Dataset entries:
BEGIN
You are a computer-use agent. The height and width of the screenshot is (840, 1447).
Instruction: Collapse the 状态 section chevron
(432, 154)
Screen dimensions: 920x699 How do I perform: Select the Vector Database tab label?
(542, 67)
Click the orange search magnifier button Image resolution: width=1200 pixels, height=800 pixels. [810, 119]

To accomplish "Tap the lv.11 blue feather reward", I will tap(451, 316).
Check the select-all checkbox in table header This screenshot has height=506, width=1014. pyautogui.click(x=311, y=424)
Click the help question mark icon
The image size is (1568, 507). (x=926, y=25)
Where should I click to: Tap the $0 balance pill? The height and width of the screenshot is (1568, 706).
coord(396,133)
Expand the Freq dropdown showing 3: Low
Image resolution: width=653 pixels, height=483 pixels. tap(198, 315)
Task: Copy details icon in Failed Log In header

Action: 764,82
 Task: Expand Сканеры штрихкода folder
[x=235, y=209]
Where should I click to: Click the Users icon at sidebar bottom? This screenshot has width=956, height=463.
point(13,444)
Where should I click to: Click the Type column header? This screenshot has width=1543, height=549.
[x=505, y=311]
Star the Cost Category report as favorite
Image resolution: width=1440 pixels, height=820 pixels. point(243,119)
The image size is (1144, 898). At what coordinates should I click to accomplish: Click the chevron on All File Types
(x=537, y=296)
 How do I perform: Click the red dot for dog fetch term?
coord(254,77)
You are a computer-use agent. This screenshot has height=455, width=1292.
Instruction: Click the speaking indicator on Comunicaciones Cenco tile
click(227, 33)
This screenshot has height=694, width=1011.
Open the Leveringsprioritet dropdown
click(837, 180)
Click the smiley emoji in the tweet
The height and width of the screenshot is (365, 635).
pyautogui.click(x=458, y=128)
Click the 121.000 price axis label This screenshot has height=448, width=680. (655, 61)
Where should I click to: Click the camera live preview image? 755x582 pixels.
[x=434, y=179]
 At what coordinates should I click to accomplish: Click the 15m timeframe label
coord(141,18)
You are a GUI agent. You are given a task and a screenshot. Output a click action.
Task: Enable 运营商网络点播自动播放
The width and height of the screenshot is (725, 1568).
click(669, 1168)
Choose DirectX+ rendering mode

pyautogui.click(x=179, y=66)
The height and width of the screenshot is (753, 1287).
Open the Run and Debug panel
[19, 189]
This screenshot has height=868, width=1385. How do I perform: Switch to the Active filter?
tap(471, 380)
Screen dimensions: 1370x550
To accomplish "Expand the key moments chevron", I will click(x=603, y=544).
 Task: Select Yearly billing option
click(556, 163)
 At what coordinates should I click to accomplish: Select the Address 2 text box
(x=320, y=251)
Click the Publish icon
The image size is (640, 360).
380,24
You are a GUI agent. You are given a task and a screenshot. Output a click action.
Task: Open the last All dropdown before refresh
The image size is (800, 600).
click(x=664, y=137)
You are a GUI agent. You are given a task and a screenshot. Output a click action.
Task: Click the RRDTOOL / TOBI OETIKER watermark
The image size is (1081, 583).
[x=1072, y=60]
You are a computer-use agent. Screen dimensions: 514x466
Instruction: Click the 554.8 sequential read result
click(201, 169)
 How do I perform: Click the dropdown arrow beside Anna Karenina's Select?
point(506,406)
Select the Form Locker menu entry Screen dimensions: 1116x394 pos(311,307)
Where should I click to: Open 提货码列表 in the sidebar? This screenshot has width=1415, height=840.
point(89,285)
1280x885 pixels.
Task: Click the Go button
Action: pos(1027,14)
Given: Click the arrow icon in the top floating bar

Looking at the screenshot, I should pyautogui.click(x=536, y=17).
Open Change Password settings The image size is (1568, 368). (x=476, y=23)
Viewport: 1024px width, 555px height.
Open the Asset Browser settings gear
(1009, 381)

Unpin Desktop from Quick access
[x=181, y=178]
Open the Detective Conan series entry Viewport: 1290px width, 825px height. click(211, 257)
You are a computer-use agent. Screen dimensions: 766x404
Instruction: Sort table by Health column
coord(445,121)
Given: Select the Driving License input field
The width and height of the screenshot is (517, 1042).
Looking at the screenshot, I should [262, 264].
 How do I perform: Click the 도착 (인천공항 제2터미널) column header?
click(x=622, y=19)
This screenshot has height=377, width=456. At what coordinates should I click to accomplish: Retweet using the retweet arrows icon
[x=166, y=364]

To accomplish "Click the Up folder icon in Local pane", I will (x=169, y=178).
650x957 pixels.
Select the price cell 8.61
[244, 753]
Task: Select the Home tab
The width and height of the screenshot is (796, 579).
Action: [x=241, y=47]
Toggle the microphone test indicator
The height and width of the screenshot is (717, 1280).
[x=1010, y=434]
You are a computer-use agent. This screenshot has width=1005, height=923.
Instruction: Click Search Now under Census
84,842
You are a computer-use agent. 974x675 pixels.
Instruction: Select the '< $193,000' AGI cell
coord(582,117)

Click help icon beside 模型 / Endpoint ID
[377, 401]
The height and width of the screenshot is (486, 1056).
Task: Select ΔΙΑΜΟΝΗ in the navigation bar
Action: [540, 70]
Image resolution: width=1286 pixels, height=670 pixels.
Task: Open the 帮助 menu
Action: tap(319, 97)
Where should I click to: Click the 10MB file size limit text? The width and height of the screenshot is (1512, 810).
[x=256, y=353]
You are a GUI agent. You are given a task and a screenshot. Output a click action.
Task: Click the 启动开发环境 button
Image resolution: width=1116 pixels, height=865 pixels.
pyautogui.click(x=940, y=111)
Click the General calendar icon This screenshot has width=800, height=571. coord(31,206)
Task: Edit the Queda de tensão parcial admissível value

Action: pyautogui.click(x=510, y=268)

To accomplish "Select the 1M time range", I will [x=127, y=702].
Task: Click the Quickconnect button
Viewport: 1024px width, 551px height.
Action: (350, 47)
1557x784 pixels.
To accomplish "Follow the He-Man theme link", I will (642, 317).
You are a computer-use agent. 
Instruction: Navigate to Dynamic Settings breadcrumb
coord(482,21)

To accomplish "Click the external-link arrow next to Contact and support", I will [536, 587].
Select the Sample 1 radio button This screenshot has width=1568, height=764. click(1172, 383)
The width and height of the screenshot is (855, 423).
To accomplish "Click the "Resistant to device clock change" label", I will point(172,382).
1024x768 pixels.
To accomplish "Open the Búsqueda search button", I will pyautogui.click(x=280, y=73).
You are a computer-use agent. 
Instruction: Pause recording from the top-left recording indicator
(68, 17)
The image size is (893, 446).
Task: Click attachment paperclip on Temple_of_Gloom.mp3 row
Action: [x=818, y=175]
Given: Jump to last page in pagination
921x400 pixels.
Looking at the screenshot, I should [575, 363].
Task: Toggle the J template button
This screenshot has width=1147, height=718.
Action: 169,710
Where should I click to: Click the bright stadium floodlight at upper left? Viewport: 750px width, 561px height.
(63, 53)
END
_What to produce_
Quote all of the entries exactly as they appear.

_Exercise response_
You are a computer-use agent. The height and width of the screenshot is (840, 1447).
Instruction: Collapse the 状态 section chevron
(432, 154)
Screen dimensions: 920x699 How do I perform: Select the Vector Database tab label?
(542, 67)
Click the orange search magnifier button Image resolution: width=1200 pixels, height=800 pixels. [810, 119]

To accomplish "Tap the lv.11 blue feather reward", I will tap(451, 316).
Check the select-all checkbox in table header This screenshot has height=506, width=1014. pyautogui.click(x=311, y=424)
Click the help question mark icon
The image size is (1568, 507). (x=926, y=25)
Where should I click to: Tap the $0 balance pill? The height and width of the screenshot is (1568, 706).
coord(396,133)
Expand the Freq dropdown showing 3: Low
Image resolution: width=653 pixels, height=483 pixels. tap(198, 315)
Task: Copy details icon in Failed Log In header

Action: 764,82
 Task: Expand Сканеры штрихкода folder
[x=235, y=209]
Where should I click to: Click the Users icon at sidebar bottom? This screenshot has width=956, height=463.
point(13,444)
Where should I click to: Click the Type column header? This screenshot has width=1543, height=549.
[x=505, y=311]
Star the Cost Category report as favorite
Image resolution: width=1440 pixels, height=820 pixels. point(243,119)
The image size is (1144, 898). At what coordinates should I click to accomplish: Click the chevron on All File Types
(x=537, y=296)
 How do I perform: Click the red dot for dog fetch term?
coord(254,77)
You are a computer-use agent. This screenshot has height=455, width=1292.
Instruction: Click the speaking indicator on Comunicaciones Cenco tile
click(227, 33)
This screenshot has height=694, width=1011.
Open the Leveringsprioritet dropdown
click(837, 180)
Click the smiley emoji in the tweet
The height and width of the screenshot is (365, 635).
pyautogui.click(x=458, y=128)
Click the 121.000 price axis label This screenshot has height=448, width=680. (655, 61)
Where should I click to: Click the camera live preview image? 755x582 pixels.
[x=434, y=179]
 At what coordinates should I click to accomplish: Click the 15m timeframe label
coord(141,18)
You are a GUI agent. You are given a task and a screenshot. Output a click action.
Task: Enable 运营商网络点播自动播放
The width and height of the screenshot is (725, 1568).
click(669, 1168)
Choose DirectX+ rendering mode

pyautogui.click(x=179, y=66)
The height and width of the screenshot is (753, 1287).
Open the Run and Debug panel
[19, 189]
This screenshot has height=868, width=1385. How do I perform: Switch to the Active filter?
tap(471, 380)
Screen dimensions: 1370x550
To accomplish "Expand the key moments chevron", I will click(x=603, y=544).
 Task: Select Yearly billing option
click(556, 163)
 At what coordinates should I click to accomplish: Select the Address 2 text box
(x=320, y=251)
Click the Publish icon
The image size is (640, 360).
380,24
You are a GUI agent. You are given a task and a screenshot. Output a click action.
Task: Open the last All dropdown before refresh
The image size is (800, 600).
click(x=664, y=137)
You are a GUI agent. You are given a task and a screenshot. Output a click action.
Task: Click the RRDTOOL / TOBI OETIKER watermark
The image size is (1081, 583).
[x=1072, y=60]
You are a computer-use agent. Screen dimensions: 514x466
Instruction: Click the 554.8 sequential read result
click(201, 169)
 How do I perform: Click the dropdown arrow beside Anna Karenina's Select?
point(506,406)
Select the Form Locker menu entry Screen dimensions: 1116x394 pos(311,307)
Where should I click to: Open 提货码列表 in the sidebar? This screenshot has width=1415, height=840.
point(89,285)
1280x885 pixels.
Task: Click the Go button
Action: pos(1027,14)
Given: Click the arrow icon in the top floating bar

Looking at the screenshot, I should pyautogui.click(x=536, y=17).
Open Change Password settings The image size is (1568, 368). (x=476, y=23)
Viewport: 1024px width, 555px height.
Open the Asset Browser settings gear
(1009, 381)

Unpin Desktop from Quick access
[x=181, y=178]
Open the Detective Conan series entry Viewport: 1290px width, 825px height. click(211, 257)
You are a computer-use agent. Screen dimensions: 766x404
Instruction: Sort table by Health column
coord(445,121)
Given: Select the Driving License input field
The width and height of the screenshot is (517, 1042).
Looking at the screenshot, I should [262, 264].
 How do I perform: Click the 도착 (인천공항 제2터미널) column header?
click(x=622, y=19)
This screenshot has height=377, width=456. At what coordinates should I click to accomplish: Retweet using the retweet arrows icon
[x=166, y=364]

To accomplish "Click the Up folder icon in Local pane", I will (x=169, y=178).
650x957 pixels.
Select the price cell 8.61
[244, 753]
Task: Select the Home tab
The width and height of the screenshot is (796, 579).
Action: [x=241, y=47]
Toggle the microphone test indicator
The height and width of the screenshot is (717, 1280).
[x=1010, y=434]
You are a computer-use agent. This screenshot has width=1005, height=923.
Instruction: Click Search Now under Census
84,842
You are a computer-use agent. 974x675 pixels.
Instruction: Select the '< $193,000' AGI cell
coord(582,117)

Click help icon beside 模型 / Endpoint ID
[377, 401]
The height and width of the screenshot is (486, 1056).
Task: Select ΔΙΑΜΟΝΗ in the navigation bar
Action: [540, 70]
Image resolution: width=1286 pixels, height=670 pixels.
Task: Open the 帮助 menu
Action: tap(319, 97)
Where should I click to: Click the 10MB file size limit text? The width and height of the screenshot is (1512, 810).
[x=256, y=353]
You are a GUI agent. You are given a task and a screenshot. Output a click action.
Task: Click the 启动开发环境 button
Image resolution: width=1116 pixels, height=865 pixels.
pyautogui.click(x=940, y=111)
Click the General calendar icon This screenshot has width=800, height=571. coord(31,206)
Task: Edit the Queda de tensão parcial admissível value

Action: pyautogui.click(x=510, y=268)

To accomplish "Select the 1M time range", I will [x=127, y=702].
Task: Click the Quickconnect button
Viewport: 1024px width, 551px height.
Action: (350, 47)
1557x784 pixels.
To accomplish "Follow the He-Man theme link", I will (642, 317).
You are a computer-use agent. 
Instruction: Navigate to Dynamic Settings breadcrumb
coord(482,21)

To accomplish "Click the external-link arrow next to Contact and support", I will [536, 587].
Select the Sample 1 radio button This screenshot has width=1568, height=764. click(1172, 383)
The width and height of the screenshot is (855, 423).
To accomplish "Click the "Resistant to device clock change" label", I will point(172,382).
1024x768 pixels.
To accomplish "Open the Búsqueda search button", I will pyautogui.click(x=280, y=73).
You are a computer-use agent. 
Instruction: Pause recording from the top-left recording indicator
(68, 17)
The image size is (893, 446).
Task: Click attachment paperclip on Temple_of_Gloom.mp3 row
Action: [x=818, y=175]
Given: Jump to last page in pagination
921x400 pixels.
Looking at the screenshot, I should [575, 363].
Task: Toggle the J template button
This screenshot has width=1147, height=718.
Action: 169,710
Where should I click to: Click the bright stadium floodlight at upper left? Viewport: 750px width, 561px height.
(63, 53)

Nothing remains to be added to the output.